For some Canadians, though, the reversals in Olympic fortunes produced unexpected serendipity. Torontonians Ian Toye and Grace Volpe were so keen to watch the women's curling semifinal Friday that they had a Korean friend help them buy tickets at an advanced sale for locals.

But instead of a Canadian game, they landed at a nail-biter won by South Korea, whose team's unexpected prowess has made it the hottest ticket of the Olympics. The two Canadians decided to join the home crowd. Volpe drew a sign cheering on the South Korea curlers nicknamed Pancake, Sunny, Steak and Annie.

"They're amazing. I love their nicknames and I love that they have, like, nerves of steel. They never show stress or anything," Volpe said.

"We're having a great time," said Toye, surrounded by raucous local fans. "It's a great atmosphere."

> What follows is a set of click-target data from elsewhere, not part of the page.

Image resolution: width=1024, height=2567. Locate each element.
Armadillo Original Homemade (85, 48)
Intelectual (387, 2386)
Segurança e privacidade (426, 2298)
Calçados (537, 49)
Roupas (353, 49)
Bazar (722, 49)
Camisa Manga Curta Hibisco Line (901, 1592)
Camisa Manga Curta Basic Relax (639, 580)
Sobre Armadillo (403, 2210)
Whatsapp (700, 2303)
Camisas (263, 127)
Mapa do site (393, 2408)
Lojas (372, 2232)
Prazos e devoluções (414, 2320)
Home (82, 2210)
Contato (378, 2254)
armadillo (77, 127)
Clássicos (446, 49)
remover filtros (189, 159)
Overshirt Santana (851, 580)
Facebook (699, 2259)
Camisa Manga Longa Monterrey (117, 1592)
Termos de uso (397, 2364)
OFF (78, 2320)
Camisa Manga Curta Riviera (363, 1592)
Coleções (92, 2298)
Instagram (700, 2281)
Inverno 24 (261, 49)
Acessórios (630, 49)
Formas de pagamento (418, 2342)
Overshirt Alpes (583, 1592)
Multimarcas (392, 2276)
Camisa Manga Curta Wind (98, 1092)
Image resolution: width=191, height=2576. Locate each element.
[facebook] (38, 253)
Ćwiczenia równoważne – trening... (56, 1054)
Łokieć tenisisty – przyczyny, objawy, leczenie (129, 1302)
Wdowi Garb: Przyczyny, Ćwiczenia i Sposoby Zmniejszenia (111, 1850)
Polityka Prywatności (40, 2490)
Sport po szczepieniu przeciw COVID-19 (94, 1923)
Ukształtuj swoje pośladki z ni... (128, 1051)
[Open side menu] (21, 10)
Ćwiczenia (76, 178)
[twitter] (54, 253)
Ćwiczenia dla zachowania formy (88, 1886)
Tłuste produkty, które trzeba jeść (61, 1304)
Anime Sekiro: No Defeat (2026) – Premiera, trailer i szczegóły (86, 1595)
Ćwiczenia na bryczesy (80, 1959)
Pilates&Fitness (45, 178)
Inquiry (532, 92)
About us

Some German spectators, too, got an unexpected gift when their hockey tickets suddenly became a chance to see their own men's team compete for gold Sunday, after Germany beat Canada to advance to the final.

"Who would have thought that Germany would even make it to the semifinals, or anywhere close?" said businessman Thierry Verreet. He bought tickets to the game fully expecting to see Canadian action on the ice.

"Now that Germany is playing, it makes it even more exciting," he said.

"I heard that now a lot of Canadian people are selling their tickets. Maybe some Germans are going to grab them."

If not, he hopes Canadian fans will join in rooting for Germany against Russia.

All of which sounded reasonable to Jeff Nicholson, who sat beside Verreet at the men's curling final Saturday.

"I want you to win. Kick Russia's ass. Please!" he said.

"That would be awesome," Verreet replied.

"We love the countries that can do it when they need to," Mr. Nicholson said.

Mr. Verreet, for his part, was just grateful the Canadians showed up at the curling game, with their flag and their maple leaf toques. Without them, the final would have possessed all the liveliness of a morgue.

"You're the only one creating an atmosphere here," Mr. Verreet told Mr. Nicholson appreciatively.

Mr. Nicholson stood and bellowed.

"Sweeeeden for the wiiiiiiin!!"

A few minutes later, the U.S. team won, 10-7.

Nicholson, however, had already fortified himself against all bad news.

He had Crown Royal and Coke, he said. "It brought us through everything."